Exercise objective: The answer must give back every line of the data exactly, with no pictures.

(Saved data entries)
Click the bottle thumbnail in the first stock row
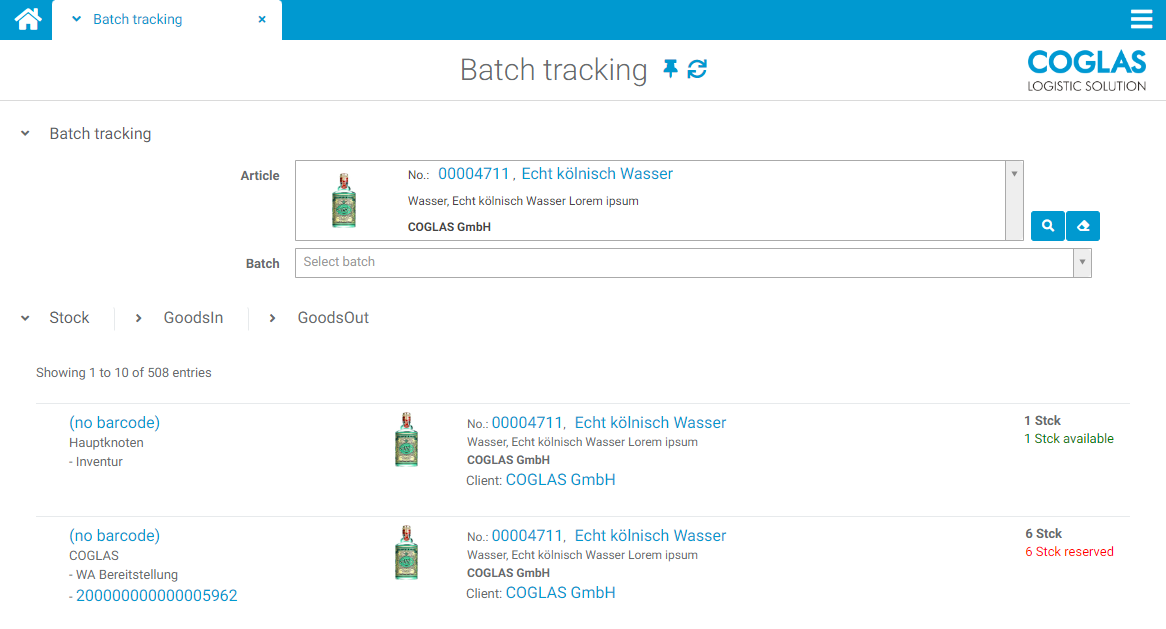 (406, 440)
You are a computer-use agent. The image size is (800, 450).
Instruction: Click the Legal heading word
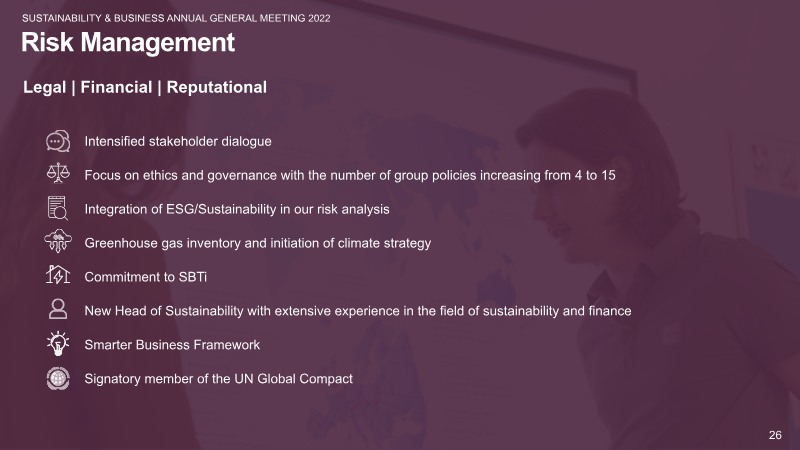44,87
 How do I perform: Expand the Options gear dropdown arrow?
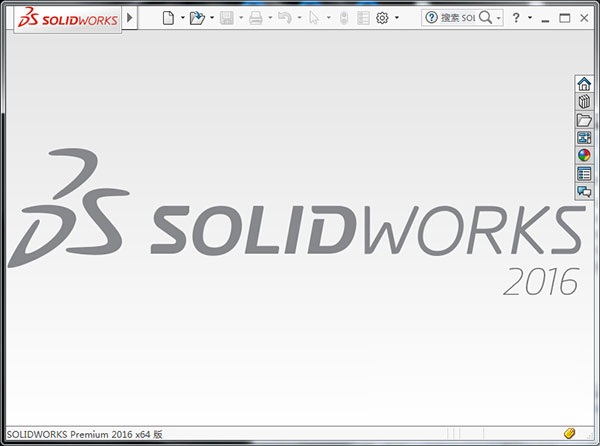pyautogui.click(x=397, y=18)
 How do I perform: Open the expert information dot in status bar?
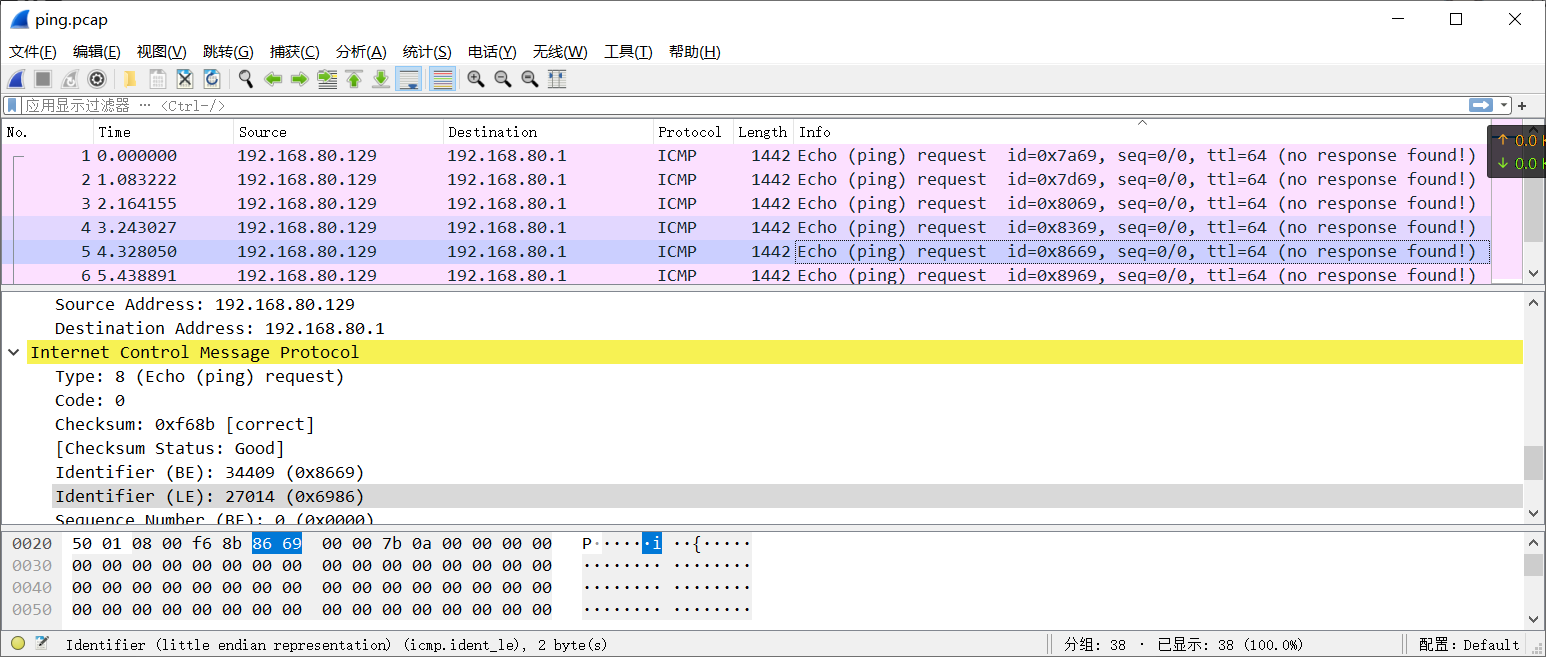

Expected output:
Click the bottle thumbnail in the first stock row
 (406, 440)
You are a computer-use agent. The image size is (800, 450).
Instruction: Click the Legal heading word
44,87
 How do I perform: Expand the Options gear dropdown arrow?
pyautogui.click(x=397, y=18)
 How do I perform: Open the expert information dot in status bar?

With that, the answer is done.